Afriques
10H10 - vendredi 7 mai 2021

Miser sur la French touch pour sauver la présence des entreprises françaises en Afrique francophone. L’analyse d’Adrien N’Koghe-Mba

 

En stratégie d’entreprise, la « vallée de la mort » désigne la période de turbulence que traverse une entreprise qui, à un moment donné, se trouve bloquée faute d’adaptation et risque tout simplement une « mort prématurée ». Au vu de la situation actuelle en Afrique francophone, ce risque de mort prématurée grandit chaque jour pour les entreprises françaises qui y sont implantées. Si, vu de France, le risque semble minime, un regard croisé met en évidence sans ambiguïté, pour les entreprises, la nécessité de faire face aux changements contextuels marqués par à la fois un ressentiment anti-français croissant et la montée en puissance sur ces territoires de pays émergents. Les changements du monde économique sont profonds et les entreprises françaises doivent sans tarder ajuster leur stratégie en mettant en œuvre d’importants canaux de confiance sous peine de disparition.

▶ _EXTRAITS DE DONNÉES_
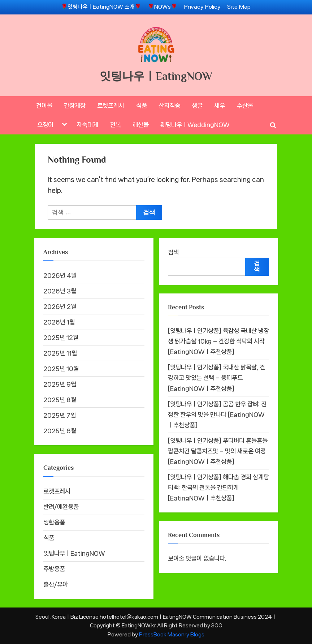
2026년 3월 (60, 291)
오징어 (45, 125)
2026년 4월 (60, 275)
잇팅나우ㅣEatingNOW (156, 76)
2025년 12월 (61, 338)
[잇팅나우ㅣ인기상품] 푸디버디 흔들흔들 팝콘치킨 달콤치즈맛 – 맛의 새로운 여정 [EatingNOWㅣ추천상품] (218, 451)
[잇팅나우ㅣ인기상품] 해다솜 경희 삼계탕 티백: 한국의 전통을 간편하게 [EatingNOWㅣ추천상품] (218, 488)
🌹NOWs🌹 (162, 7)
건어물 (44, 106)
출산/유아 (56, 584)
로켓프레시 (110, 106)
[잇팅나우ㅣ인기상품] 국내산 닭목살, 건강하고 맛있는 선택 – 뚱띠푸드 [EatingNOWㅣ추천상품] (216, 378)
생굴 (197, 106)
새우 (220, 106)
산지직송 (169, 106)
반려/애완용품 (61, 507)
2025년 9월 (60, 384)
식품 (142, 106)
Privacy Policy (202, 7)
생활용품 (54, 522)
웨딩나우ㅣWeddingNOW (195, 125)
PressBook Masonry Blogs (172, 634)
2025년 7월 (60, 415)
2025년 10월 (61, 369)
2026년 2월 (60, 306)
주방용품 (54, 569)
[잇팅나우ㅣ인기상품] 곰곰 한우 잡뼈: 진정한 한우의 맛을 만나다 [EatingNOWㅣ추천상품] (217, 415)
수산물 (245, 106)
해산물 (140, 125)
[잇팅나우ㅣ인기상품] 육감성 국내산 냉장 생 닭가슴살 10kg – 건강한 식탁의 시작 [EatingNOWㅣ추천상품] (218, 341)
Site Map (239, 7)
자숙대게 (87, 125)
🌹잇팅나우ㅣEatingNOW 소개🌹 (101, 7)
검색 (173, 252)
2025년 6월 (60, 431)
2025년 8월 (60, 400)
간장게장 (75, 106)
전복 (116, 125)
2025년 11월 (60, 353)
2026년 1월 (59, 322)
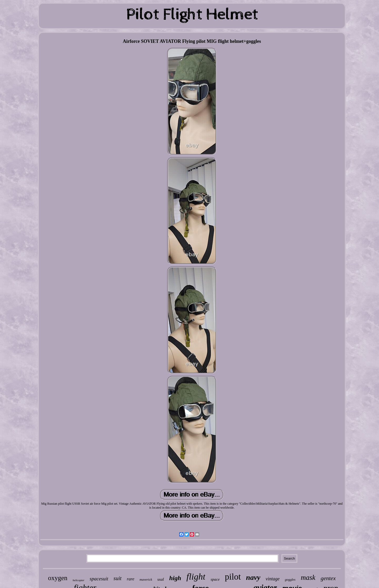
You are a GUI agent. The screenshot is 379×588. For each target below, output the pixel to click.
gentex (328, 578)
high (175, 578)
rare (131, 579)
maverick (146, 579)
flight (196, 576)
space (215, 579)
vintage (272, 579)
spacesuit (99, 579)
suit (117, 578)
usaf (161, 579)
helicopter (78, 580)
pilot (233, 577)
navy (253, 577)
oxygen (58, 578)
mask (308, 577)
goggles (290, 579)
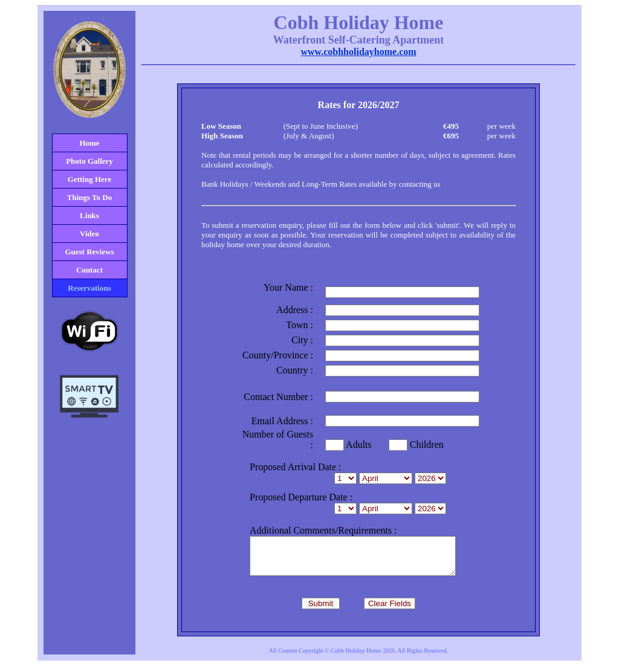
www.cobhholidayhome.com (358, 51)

==

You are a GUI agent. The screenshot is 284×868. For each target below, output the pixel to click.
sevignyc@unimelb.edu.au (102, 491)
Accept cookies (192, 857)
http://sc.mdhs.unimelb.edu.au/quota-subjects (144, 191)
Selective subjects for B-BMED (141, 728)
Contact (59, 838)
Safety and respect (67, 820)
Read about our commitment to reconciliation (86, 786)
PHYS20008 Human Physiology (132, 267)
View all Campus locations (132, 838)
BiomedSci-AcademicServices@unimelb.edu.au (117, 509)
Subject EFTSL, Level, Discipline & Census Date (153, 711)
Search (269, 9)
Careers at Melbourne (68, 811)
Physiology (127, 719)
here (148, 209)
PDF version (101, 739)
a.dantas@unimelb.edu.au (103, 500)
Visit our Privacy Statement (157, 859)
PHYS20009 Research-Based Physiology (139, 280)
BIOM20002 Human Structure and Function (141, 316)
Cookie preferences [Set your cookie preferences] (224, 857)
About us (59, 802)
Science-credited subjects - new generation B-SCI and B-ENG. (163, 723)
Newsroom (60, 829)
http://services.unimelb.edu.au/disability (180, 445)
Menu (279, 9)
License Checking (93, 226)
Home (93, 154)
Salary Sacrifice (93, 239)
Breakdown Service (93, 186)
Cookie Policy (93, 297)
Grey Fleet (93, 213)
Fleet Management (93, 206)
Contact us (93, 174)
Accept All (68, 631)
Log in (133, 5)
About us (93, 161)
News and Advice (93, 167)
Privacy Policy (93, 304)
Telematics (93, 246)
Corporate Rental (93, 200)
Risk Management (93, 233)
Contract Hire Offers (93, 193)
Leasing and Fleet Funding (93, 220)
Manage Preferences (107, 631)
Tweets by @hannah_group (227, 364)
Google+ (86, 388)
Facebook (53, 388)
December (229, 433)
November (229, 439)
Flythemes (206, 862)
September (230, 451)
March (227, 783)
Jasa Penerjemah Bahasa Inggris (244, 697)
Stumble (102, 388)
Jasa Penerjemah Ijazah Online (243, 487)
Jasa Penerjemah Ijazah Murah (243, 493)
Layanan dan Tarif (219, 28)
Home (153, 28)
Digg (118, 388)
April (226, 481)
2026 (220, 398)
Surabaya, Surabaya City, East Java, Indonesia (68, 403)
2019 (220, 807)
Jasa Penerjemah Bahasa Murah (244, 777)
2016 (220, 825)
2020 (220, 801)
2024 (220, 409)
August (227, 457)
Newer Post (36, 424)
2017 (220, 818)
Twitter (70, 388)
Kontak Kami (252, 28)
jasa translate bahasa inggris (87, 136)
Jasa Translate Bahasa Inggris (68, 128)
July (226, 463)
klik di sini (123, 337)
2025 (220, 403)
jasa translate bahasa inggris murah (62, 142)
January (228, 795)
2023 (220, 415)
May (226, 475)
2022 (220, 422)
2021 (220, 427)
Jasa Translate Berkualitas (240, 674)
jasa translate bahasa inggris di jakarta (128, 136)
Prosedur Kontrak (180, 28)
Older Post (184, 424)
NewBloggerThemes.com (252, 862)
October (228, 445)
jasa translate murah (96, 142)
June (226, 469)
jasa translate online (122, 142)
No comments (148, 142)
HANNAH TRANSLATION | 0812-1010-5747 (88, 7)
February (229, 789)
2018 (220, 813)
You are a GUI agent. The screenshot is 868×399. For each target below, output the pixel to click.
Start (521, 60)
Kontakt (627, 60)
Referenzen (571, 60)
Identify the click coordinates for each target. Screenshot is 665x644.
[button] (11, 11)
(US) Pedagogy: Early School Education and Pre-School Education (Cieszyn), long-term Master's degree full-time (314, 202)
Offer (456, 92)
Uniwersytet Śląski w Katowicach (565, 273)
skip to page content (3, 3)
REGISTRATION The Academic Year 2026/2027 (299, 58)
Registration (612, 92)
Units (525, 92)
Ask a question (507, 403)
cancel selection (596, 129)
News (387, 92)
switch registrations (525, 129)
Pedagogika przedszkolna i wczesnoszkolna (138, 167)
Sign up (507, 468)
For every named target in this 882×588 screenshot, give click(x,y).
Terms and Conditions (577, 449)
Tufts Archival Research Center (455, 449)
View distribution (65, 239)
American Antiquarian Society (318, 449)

* * *

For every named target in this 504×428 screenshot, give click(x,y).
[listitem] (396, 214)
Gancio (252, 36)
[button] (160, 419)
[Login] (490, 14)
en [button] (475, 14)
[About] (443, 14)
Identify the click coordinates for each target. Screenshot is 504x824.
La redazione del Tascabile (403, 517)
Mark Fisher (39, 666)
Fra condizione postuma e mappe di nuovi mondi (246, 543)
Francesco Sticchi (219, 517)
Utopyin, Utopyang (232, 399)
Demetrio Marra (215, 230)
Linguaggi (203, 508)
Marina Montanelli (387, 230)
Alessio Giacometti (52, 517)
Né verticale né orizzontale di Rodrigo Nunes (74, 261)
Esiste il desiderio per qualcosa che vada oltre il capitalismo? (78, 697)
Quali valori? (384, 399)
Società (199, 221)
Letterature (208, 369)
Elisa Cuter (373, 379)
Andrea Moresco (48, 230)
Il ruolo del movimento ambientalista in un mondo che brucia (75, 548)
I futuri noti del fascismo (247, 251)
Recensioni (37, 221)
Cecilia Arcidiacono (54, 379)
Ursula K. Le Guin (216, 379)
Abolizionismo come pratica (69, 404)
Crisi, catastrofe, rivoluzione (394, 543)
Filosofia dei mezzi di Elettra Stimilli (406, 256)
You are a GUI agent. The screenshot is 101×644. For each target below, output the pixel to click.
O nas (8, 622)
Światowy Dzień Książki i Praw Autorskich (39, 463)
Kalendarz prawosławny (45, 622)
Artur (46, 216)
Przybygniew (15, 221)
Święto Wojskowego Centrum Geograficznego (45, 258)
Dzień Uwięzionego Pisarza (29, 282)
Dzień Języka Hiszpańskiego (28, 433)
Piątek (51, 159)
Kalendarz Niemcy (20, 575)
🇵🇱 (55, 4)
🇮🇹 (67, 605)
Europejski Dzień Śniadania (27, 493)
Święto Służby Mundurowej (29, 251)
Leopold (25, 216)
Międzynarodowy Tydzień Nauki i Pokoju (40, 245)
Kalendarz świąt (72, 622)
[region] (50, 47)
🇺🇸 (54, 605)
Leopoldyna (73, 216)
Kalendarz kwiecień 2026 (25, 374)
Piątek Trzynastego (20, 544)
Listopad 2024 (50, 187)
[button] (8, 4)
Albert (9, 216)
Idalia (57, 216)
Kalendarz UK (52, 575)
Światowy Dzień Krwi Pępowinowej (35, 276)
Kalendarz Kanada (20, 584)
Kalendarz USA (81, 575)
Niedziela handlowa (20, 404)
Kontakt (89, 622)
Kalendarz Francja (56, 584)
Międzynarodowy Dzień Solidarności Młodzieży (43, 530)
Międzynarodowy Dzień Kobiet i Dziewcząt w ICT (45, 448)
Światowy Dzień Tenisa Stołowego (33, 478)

▶ _CONSIGNES_
[a] Recopiez l’article sur les entreprises françaises en Afrique francophone, depuis « En stratégie d’entreprise, la » jusqu’à « peine de disparition. ».
[b] D’après l’article sur les entreprises françaises en Afrique francophone, les affirmations suivantes sont-elles justes ? Répondez par oui ou non pour chacune, en citant les mots du texte qui le montrent. (i) La « vallée de la mort » désigne une période de turbulence où une entreprise se trouve bloquée faute d’adaptation. (ii) Vu de France, le risque paraît très grand. (iii) Le texte parle de la montée en puissance de pays émergents dans ces territoires.
[c] Poursuivez l’article sur les entreprises françaises en Afrique francophone à partir de sa dernière phrase.

▶ _RÉPONSES_
[a]
En stratégie d’entreprise, la « vallée de la mort » désigne la période de turbulence que traverse une entreprise qui, à un moment donné, se trouve bloquée faute d’adaptation et risque tout simplement une « mort prématurée ». Au vu de la situation actuelle en Afrique francophone, ce risque de mort prématurée grandit chaque jour pour les entreprises françaises qui y sont implantées. Si, vu de France, le risque semble minime, un regard croisé met en évidence sans ambiguïté, pour les entreprises, la nécessité de faire face aux changements contextuels marqués par à la fois un ressentiment anti-français croissant et la montée en puissance sur ces territoires de pays émergents. Les changements du monde économique sont profonds et les entreprises françaises doivent sans tarder ajuster leur stratégie en mettant en œuvre d’importants canaux de confiance sous peine de disparition.

[b]
(i) Oui : « la période de turbulence que traverse une entreprise qui, à un moment donné, se trouve bloquée faute d’adaptation ».
(ii) Non : « Si, vu de France, le risque semble minime ».
(iii) Oui : « la montée en puissance sur ces territoires de pays émergents ».

[c]
L’Afrique francophone est plus que jamais un territoire de compétition stratégique entre les grandes puissances, où la France doit pouvoir trouver sa place.

 

Comprendre et inverser le ressentiment anti-français qui s’ancre

Comme le constate Achille MBEMBE, le rejet de la France par la jeunesse africaine francophone est réel et violent : “ Dans les pays dits francophones où un véritable basculement culturel est en cours et où, grâce à l’activisme d’une lumpen-intelligentsia locale arc-boutée sur les réseaux sociaux, être par principe contre la France est en train de revêtir les traits d’un devoir moral.”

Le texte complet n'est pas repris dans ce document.